Risk almayı seviyorsunuz?
Fazlasıyla.
Risk nedir?
Anlattığım.
Cesur musunuz?
Çok.
“TV8’DE HABER YOK ÇÜNKÜ … ”
Acun Bey TV8 evet çok iyi gidiyor, meslektaşlarınız olarak da sizi takdir ediyoruz. Ama bir haberci olarak benim içime oturan bir detay var. Bir ev perdesiz ve halısız ev gibi değildir, bir TV kanalı da habersiz eksik değil mi Allah aşkına?

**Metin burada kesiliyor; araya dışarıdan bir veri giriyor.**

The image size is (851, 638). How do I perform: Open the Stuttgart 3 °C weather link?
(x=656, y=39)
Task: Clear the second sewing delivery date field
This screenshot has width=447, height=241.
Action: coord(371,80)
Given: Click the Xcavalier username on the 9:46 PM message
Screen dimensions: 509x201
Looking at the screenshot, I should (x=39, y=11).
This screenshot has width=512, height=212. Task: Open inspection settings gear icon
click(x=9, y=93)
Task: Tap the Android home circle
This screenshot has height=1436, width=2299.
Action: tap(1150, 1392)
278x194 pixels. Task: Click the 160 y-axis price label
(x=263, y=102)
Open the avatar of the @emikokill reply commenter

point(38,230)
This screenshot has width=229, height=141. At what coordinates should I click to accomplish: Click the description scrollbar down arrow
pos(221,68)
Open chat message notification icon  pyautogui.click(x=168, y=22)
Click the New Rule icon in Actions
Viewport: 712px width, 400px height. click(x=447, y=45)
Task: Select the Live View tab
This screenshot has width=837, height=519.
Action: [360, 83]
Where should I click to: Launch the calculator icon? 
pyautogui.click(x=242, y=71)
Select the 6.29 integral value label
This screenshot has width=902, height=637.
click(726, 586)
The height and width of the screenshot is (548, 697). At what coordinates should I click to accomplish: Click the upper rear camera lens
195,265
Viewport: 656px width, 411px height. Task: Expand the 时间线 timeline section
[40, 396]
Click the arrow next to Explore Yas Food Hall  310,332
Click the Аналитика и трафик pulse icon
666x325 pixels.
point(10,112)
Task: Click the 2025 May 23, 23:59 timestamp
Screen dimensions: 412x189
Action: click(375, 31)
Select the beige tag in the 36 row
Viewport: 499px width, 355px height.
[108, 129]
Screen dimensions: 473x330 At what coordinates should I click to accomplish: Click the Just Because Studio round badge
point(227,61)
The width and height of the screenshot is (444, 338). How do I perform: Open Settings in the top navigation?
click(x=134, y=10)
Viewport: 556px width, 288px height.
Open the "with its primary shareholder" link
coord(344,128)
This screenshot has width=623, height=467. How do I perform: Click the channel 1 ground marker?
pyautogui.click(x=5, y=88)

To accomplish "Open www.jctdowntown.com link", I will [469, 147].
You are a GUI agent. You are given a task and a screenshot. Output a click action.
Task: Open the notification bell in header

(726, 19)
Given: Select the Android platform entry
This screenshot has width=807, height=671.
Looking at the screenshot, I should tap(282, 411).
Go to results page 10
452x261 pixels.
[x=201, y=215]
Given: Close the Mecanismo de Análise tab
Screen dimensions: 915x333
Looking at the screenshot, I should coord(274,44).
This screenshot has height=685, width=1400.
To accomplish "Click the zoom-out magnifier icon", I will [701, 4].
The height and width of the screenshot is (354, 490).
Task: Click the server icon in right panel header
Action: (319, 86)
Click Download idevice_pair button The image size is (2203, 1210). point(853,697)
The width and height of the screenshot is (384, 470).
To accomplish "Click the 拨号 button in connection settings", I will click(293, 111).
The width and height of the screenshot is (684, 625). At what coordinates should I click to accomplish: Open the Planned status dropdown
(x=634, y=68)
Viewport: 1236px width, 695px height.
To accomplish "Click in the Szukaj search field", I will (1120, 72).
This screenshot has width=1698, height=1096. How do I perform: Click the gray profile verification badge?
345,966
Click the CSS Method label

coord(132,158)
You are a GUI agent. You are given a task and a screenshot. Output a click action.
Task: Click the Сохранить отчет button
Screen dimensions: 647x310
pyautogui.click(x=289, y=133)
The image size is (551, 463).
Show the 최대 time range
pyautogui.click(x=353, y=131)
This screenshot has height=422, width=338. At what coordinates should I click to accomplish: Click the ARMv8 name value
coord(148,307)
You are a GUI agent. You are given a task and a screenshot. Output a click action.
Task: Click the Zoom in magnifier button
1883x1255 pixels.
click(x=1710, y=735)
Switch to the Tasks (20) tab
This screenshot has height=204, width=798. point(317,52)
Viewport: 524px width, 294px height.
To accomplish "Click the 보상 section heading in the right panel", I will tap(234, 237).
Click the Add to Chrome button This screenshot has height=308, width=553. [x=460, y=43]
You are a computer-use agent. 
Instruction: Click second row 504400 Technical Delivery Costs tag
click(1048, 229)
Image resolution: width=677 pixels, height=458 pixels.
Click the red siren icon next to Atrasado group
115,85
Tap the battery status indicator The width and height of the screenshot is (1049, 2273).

(Gülüyor) O eksikliği hiç hissetmedim vallahi. Yıllarca büyük kanallarda haber bültenlerinin yanında nefes solumuş biri olarak, o haberin verdiği gerilim, agresyon ve mutsuzlukları yaşamış biriyim. Haber merkezlerine hep yakındım. Ben görevimizin insanları mutlu etmek, kafasını dağıtmak olduğunu düşünüyorum. Sonuçta biz eğlence kanalıyız.
“HABER BÜLTENLERİ KORKU FİLMİ GİBİ”
Haber mutsuz mu ediyor ki?
Elbette. Hiç şüphesiz. Haber bülteni seyredip mutlu olanı duymadım ben. Korku filmi gibi haber bültenleri var. Hiçbir şey olmasa bir zincirleme trafik kazası görüp yine geriliyorsun! Bir de kötü haberin reyting yapmasından dolayı haber bültenlerimizin komple dramatik, gerilim dolu haberlere yönelmesi söz konusu. Ben hiç de öyle mutlu, iç açıcı haberler izlemiyorum. Habercilerin de işi zor.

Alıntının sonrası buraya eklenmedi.